What is expected | Everything from the line that holds "Click the 72.3 score value" through the end of the records below is to be transcribed exactly, except the pictures.

Records shown |
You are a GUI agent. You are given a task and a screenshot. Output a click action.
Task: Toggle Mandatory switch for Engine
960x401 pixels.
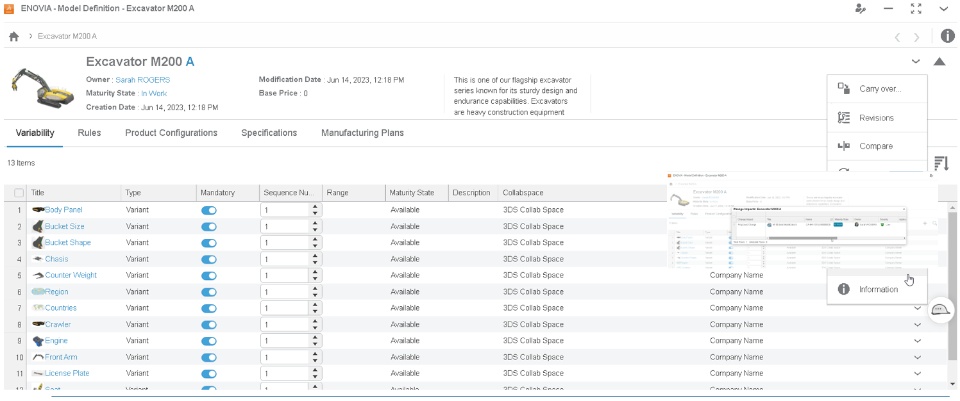tap(208, 341)
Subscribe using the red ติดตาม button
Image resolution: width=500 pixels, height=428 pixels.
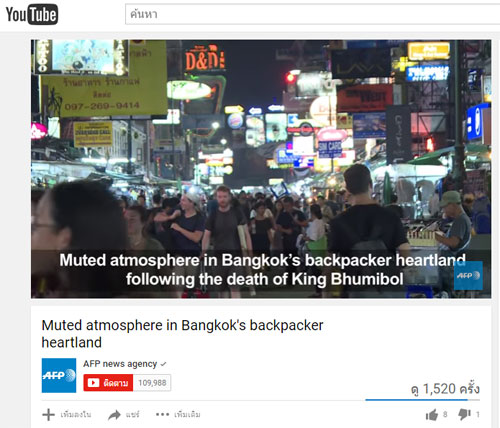[108, 383]
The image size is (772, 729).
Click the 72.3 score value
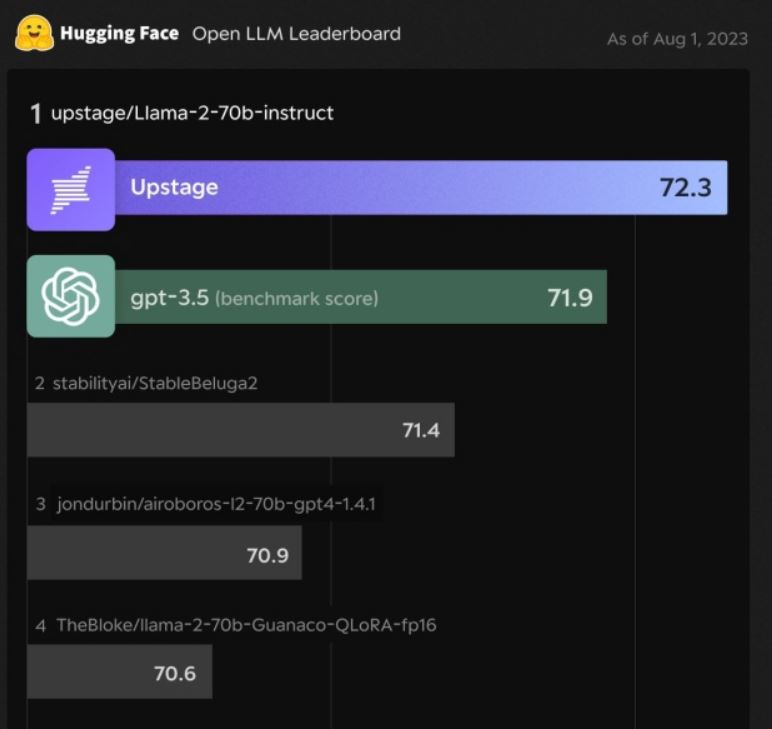pos(685,188)
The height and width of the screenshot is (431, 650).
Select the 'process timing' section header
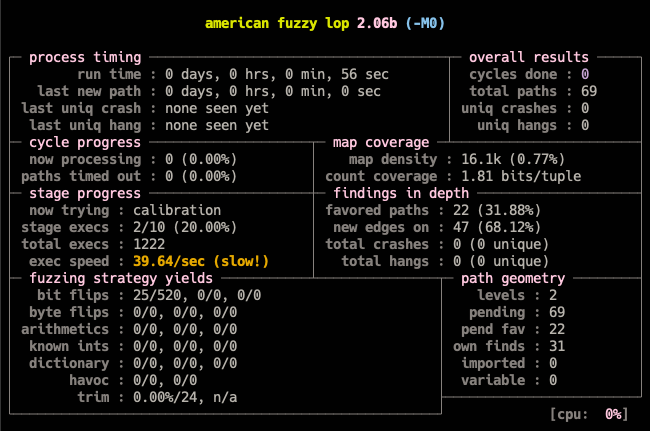click(85, 58)
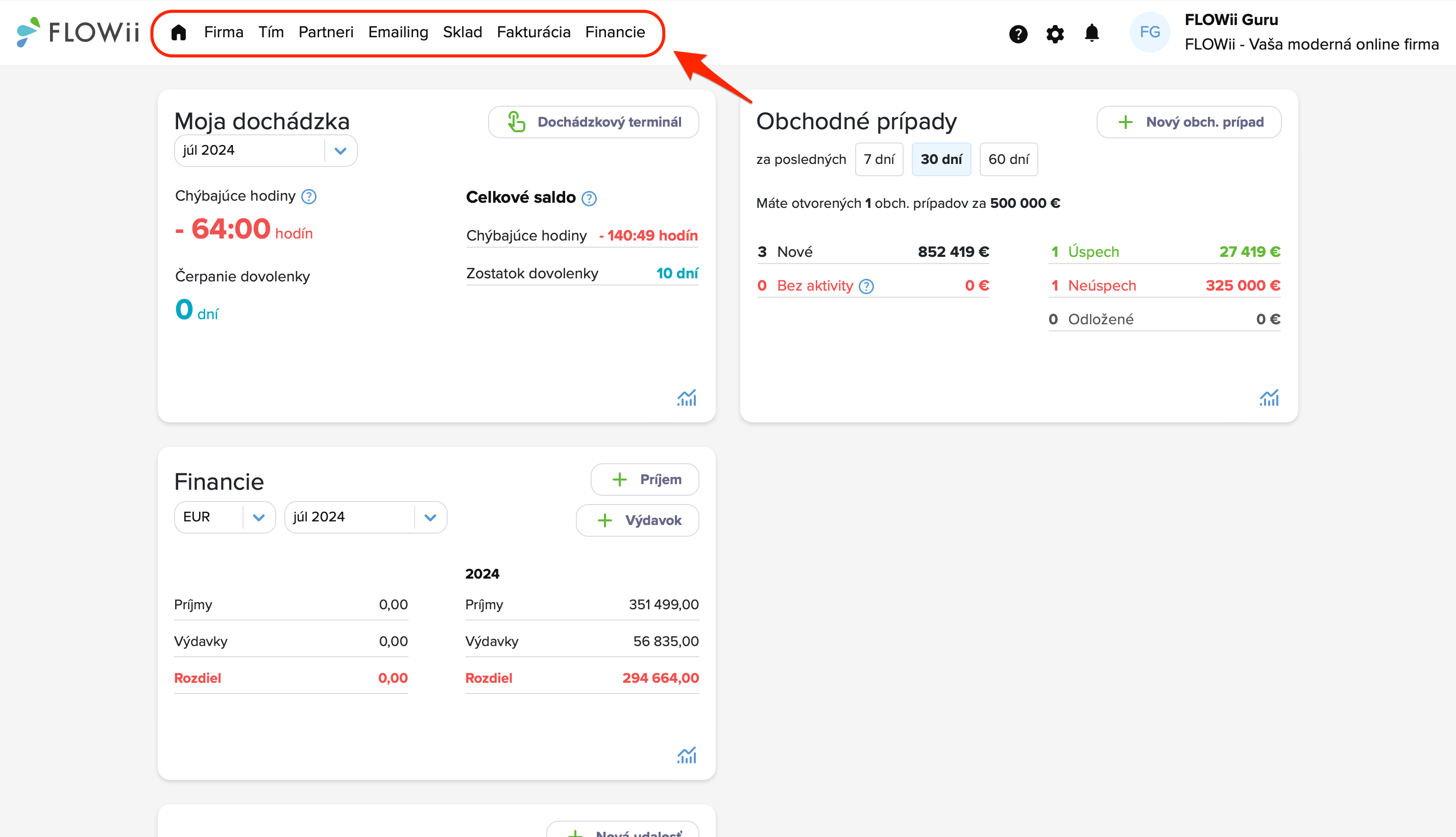Expand the attendance month dropdown júl 2024
Image resolution: width=1456 pixels, height=837 pixels.
[265, 151]
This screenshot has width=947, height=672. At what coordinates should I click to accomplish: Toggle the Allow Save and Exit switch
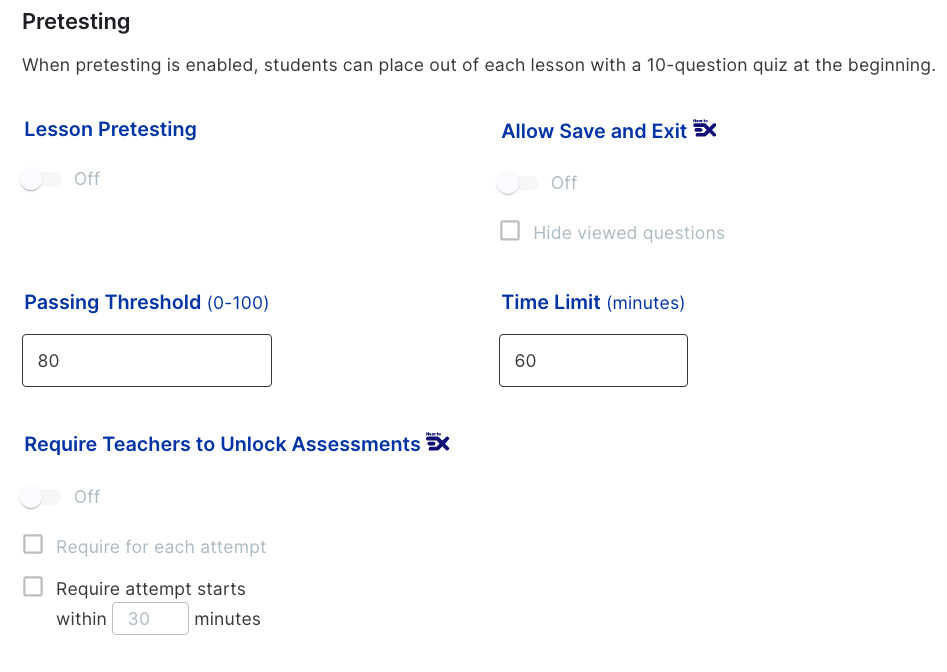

Solved exercise |
Click the 72.3 score value
pos(685,188)
The height and width of the screenshot is (431, 650).
Select the 'process timing' section header
click(85, 58)
Expand the attendance month dropdown júl 2024
Image resolution: width=1456 pixels, height=837 pixels.
[265, 151]
This screenshot has width=947, height=672. At what coordinates should I click to accomplish: Toggle the Allow Save and Exit switch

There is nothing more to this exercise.